Located on Fourth Avenue in downtown Brooklyn, near the Atlantic/Pacific subway hub, Pacific Standard is a literary bar serving up eighteen microbrews on tap and cask (including both West Coast and local breweries), fine wines and liquors, and tasty snacks like chips and salsa, and meat and cheese plates.

FEATURED POETS


Breyten Breytenbach is a poet, painter, novelist, memoirist, essayist, and activist. Born in South Africa, he immigrated to Paris in the late '60s and became deeply involved in teh anti-Apartheid movement. Breytenbach's works include All One Horse, Mouroir, Notes from the Middle World, A Season in Paradise, The True Confessions of an Albino Terrorist, Dog Heart, The Memory of Birds in Times of Revolution, Lady One, and Voice Over: A Nomadic Conversation with Mahmoud Darwish.
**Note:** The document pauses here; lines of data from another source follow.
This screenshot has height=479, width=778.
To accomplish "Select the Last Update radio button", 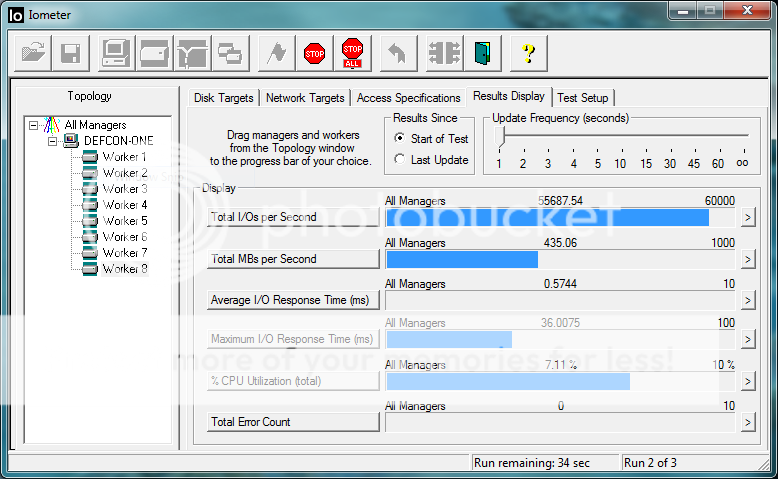I will click(400, 160).
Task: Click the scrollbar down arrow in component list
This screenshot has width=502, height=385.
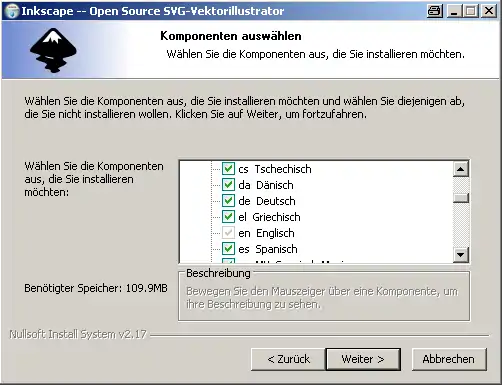Action: point(461,255)
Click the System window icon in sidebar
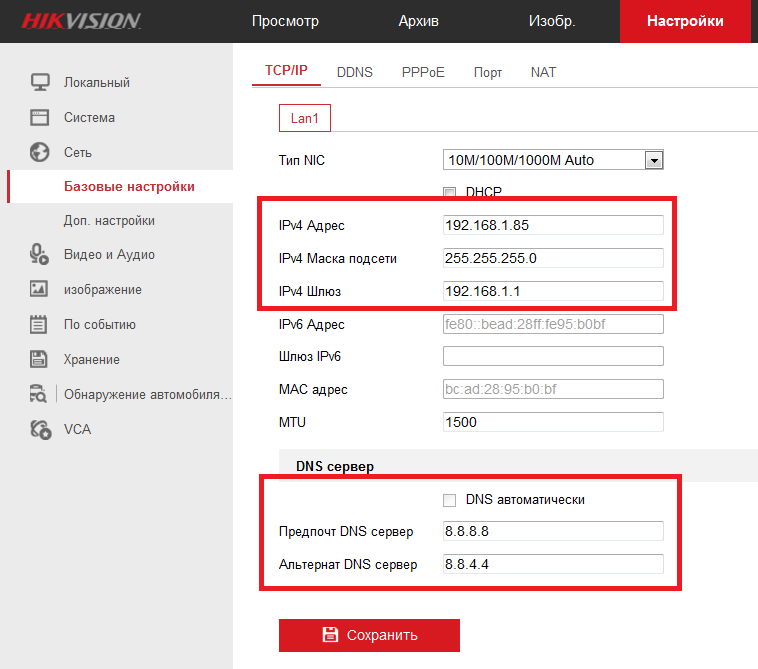 tap(40, 117)
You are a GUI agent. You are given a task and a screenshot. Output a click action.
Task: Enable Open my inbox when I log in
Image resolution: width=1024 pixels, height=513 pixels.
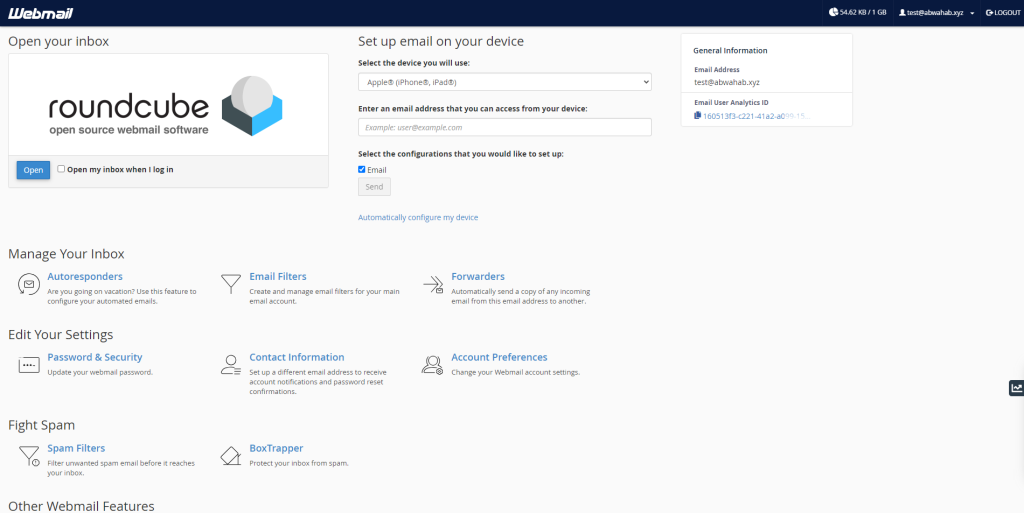61,169
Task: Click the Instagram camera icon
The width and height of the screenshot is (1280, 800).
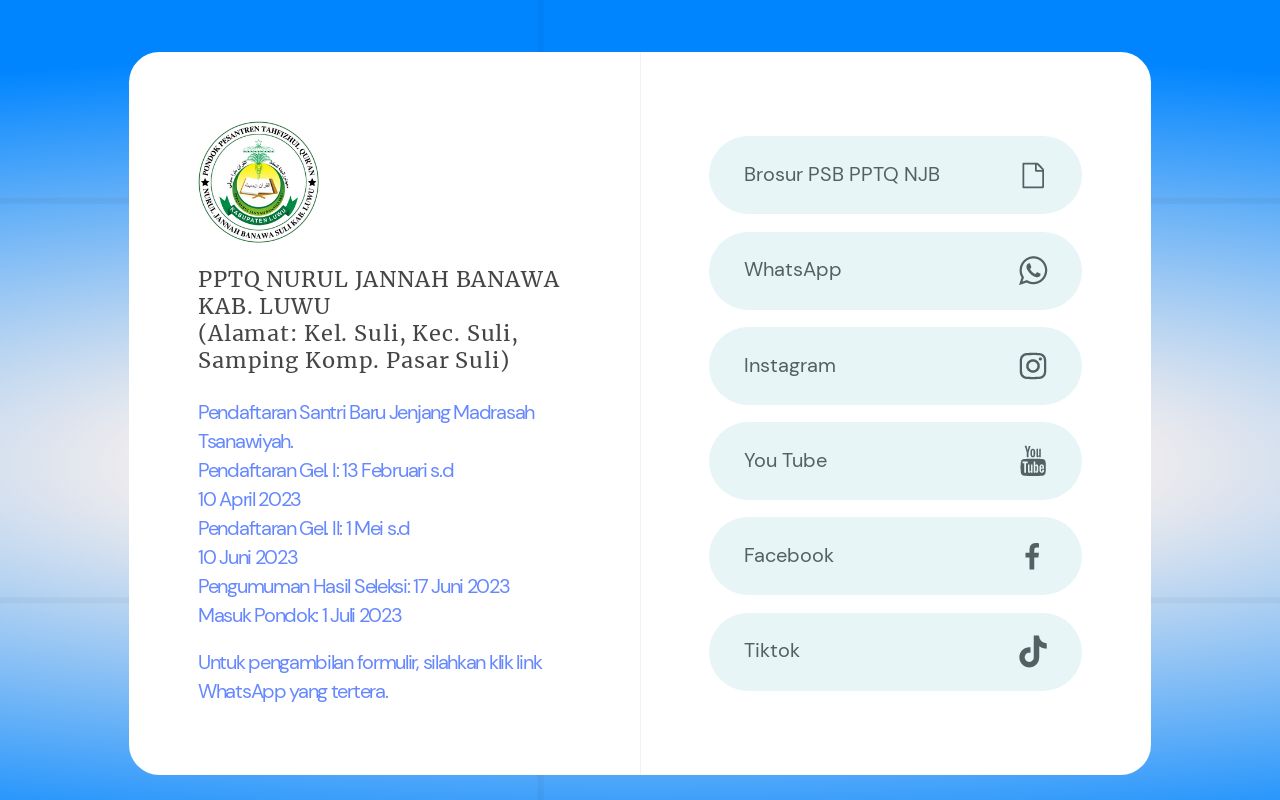Action: 1033,366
His many honors include the Alan Paton Award, the Hertzog Prize, the Max Jacob Prize, and the Mahmoud Darwish Award. Breytenbach is the Executive Director of the Gorée Institute in Senegal.


David Hinton's many translations of classical Chinese poetry have earned wide acclaim for creating compelling contemporary poems that convey the actual texture and density of the originals. He edited and translated Classical Chinese Poetry: An Anthology and translated The Mountain Poems of Meng Hao-jan. He is also the first translator in over a century to translate the four seminal masterworks of Chinese philosophy: Tao Te Ching, Chuang Tzu, Analects, Mencius. He has been awarded a Guggenheim Fellowship, numerous fellowships from the National Endowment for the Arts and the National Endowment for the Humanities, and both of the major awards given for poetry translation in the United States: the Landon Translation Award, from the Academy of American Poets, and the PEN Translation Award. He is currently a fellow at the Cullman Center for Scholars and Writers in New York City. He lives in Vermont.


Emna Zghal is a Tunisian-born U.S. based visual artist. Besides her work in painting and printmaking, Zghal works with text using poetry and prose in various languages. Her paintings and artist's books are represented in public collections like the New York Public Library, Yale University, and The Museum for African Art in New York. Zghal has received fellowships and done projects with the Women's Studio Workshop, the Newark Art Museum, the MacDowell Colony, the Weir Farm Trust, and the Cité Internationale Des Arts in Paris. In 2008 she was awarded a Creative Capital grant for a public art project, Dark Turquoise, in collaboration with Michael Rakowitz.